## Passage given
--- Begin ---

STATEMENT OF THE AAUP CHAPTER AT THE UNIVERSITY OF COLORADO AT BOULDER REGARDING THE INVESTIGATION AND RECOMMENDED TERMINATION OF PROFESSOR WARD CHURCHILL
The American Association of University Professors has been fighting to protect academic freedom, faculty governance, and due process in higher education since 1915. The newly constituted University of Colorado-Boulder chapter of the AAUP is deeply concerned over the University of Colorado administration's handling of the "Ward Churchill affair." We recognize that Professor Churchill's statements are often inflammatory and that serious questions have been raised about his scholarship. Nevertheless, we believe that academic freedom and due process must be accorded to all faculty members, regardless of their personalities or politics.
CU-B AAUP recognizes that the University's credibility depends on sound scholarship, and our membership strongly supports the maintenance of rigorous research standards. However, faculty members whose research results in unpopular conclusions should not be held to a higher standard than scholars whose work is popular or uncontroversial. CU-B AAUP also believes that serious charges of misconduct leveled against faculty should be investigated. However, the credibility of those charges should be investigated as well, in order to protect faculty against politically motivated witch hunts. Finally, we believe that a central mission of the University should be defending academic freedom by protecting faculty members from vindictive attacks and maintaining a presumption of innocence for faculty members who are accused of misconduct until investigations are concluded. This was not done in the Churchill case.
The membership of CU-B AAUP takes no position on whether or not any of the substantive charges of research misconduct leveled against Professor Churchill are justified. Our areas of expertise are different from Churchill's and we are not able to assess independently the conclusions of the two CU-B Committees that have investigated Churchill's work. We have chosen not to compare the rigor of Churchill's work with that of other highly esteemed scholars in the field of Native American Studies, such as the late Vine Deloria. However, several aspects of the investigation raise questions about the fairness of the ad hoc Investigating Committee's conclusions and the proportionality of the punishment recommended by the Administration. They also raise more general worries about the investigation's chilling effect on critical scholarship.
No one doubts that the original charges against Professor Churchill were politically motivated. In February, 2005, the Colorado House of Representatives unanimously adopted a resolution condemning Churchill, and State Governor Bill Owens called publicly for him to resign for statements he made regarding the World Trade Tower disaster. These resolutions violated Professor Churchill's First Amendment right to free speech, as a University-appointed committee rightly ruled. However, charges of academic misconduct immediately surfaced--from the same and similar sources--despite the fact that similar charges had been raised at least two years earlier, and were never followed up by the University. In this highly politicized context, many assert that no investigation of Professor's Churchill's work should ever have been undertaken, and others argue that, in such a context, a fair investigation was impossible. Notwsithstanding, an inquiry was conducted, in circumstances marked by constant inflammatory, ad hominem, and even obscene attacks, on and off the CU campus, against Professor Churchill, anyone who appeared to support him, and even against some members of the ad hoc Investigating Committee, two of whom resigned soon after the investigation began.

--- End ---

According to the AAUP chapter's statement on the Churchill investigation, why does the membership take no position on whether the research misconduct charges are justified? Answer in one to three sentences.

## Recorded data

--- Begin ---

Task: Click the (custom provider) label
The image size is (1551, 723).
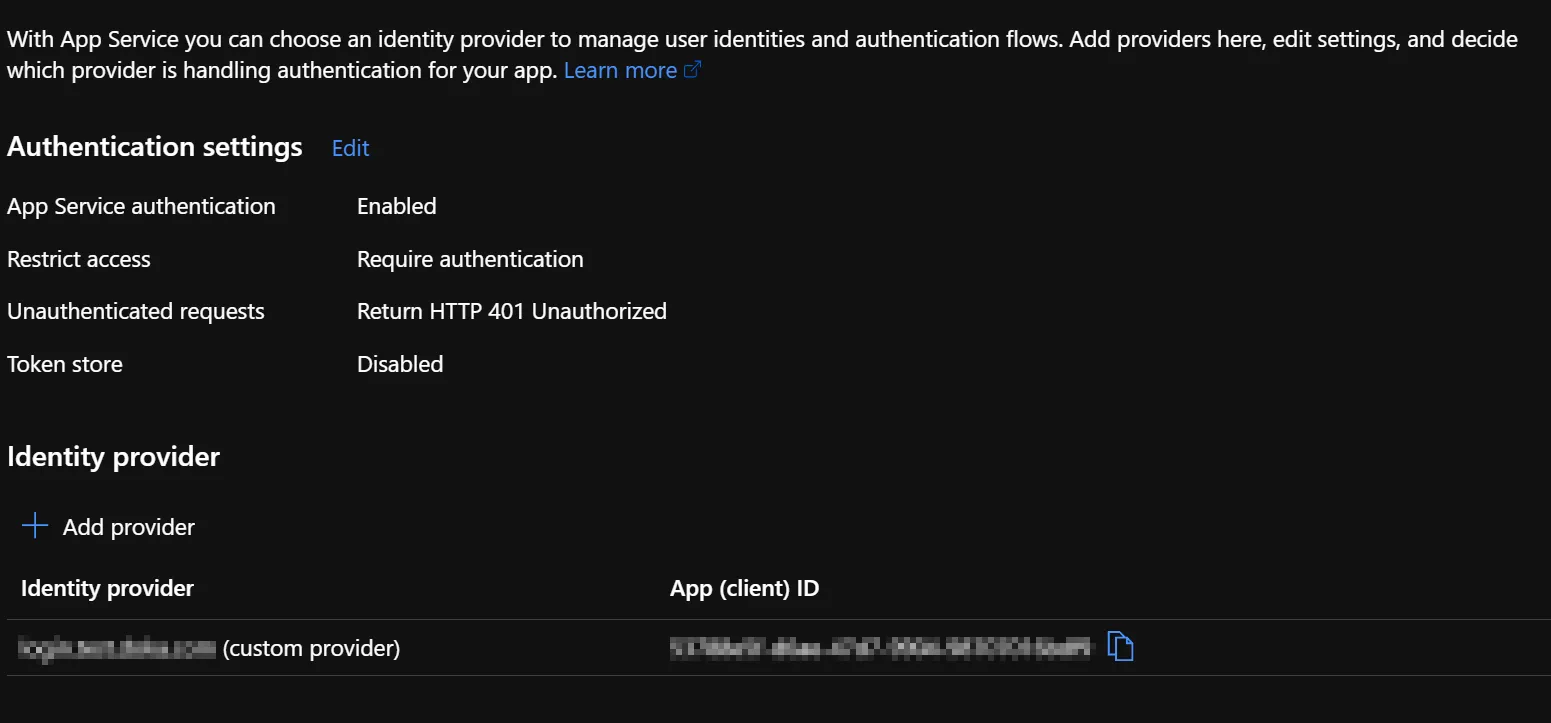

--- End ---

## Response to the exercise
The members' areas of expertise differ from Churchill's. They therefore cannot independently assess the conclusions of the two CU-B committees that investigated his work.